##### DATA LISTING #####

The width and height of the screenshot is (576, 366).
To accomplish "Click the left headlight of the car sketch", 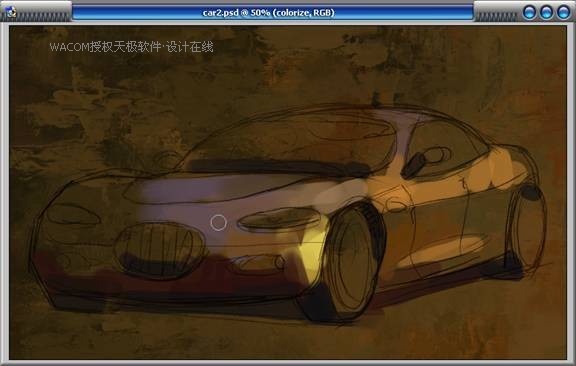I will (73, 214).
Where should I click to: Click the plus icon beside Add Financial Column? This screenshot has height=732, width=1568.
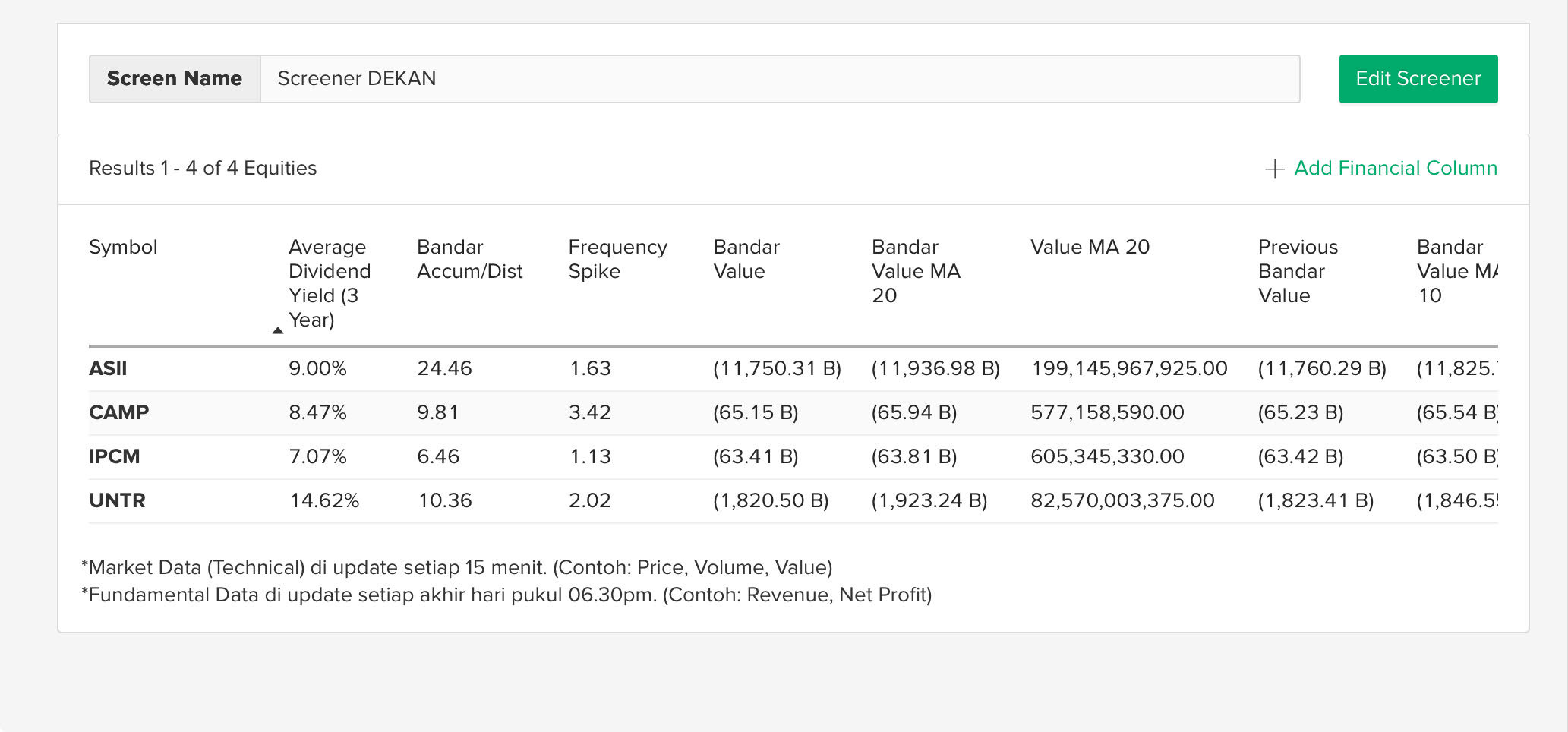[x=1274, y=169]
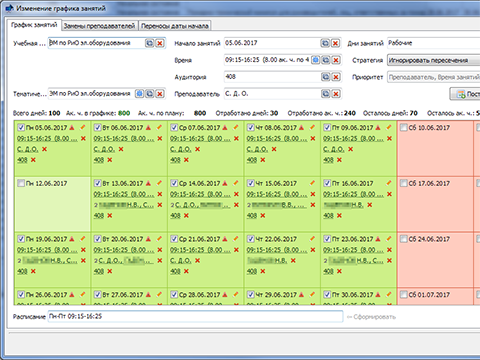
Task: Open the Приоритет field selector
Action: 433,77
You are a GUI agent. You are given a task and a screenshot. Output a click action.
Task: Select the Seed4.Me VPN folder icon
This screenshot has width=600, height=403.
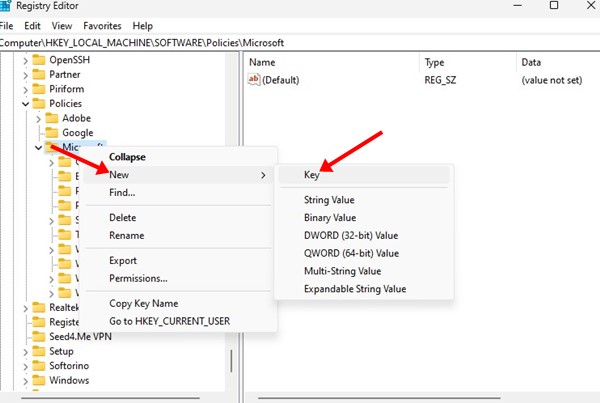pos(39,337)
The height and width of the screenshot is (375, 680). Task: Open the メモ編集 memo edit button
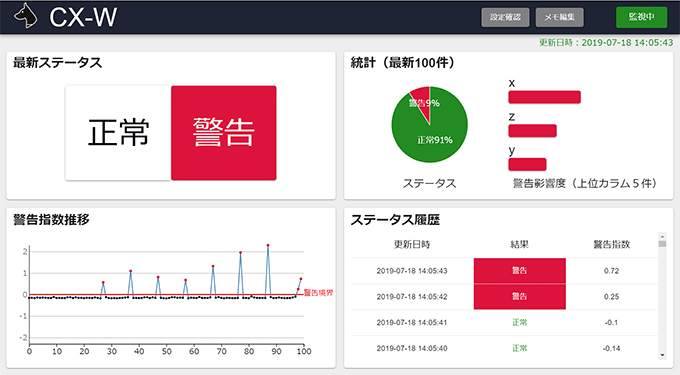tap(559, 17)
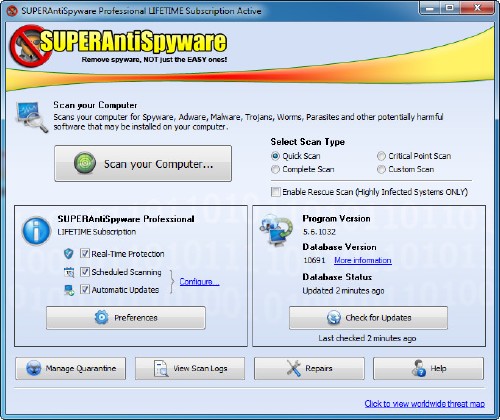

#####

Write the lines out again exactly, beginning at the one containing "Task: Select the Seed4.Me VPN folder icon" and ending with the last line of the entries, but without any pictures.

Task: Select the Seed4.Me VPN folder icon
This screenshot has width=600, height=403.
pos(39,337)
The height and width of the screenshot is (375, 680). Task: Open the メモ編集 memo edit button
tap(559, 17)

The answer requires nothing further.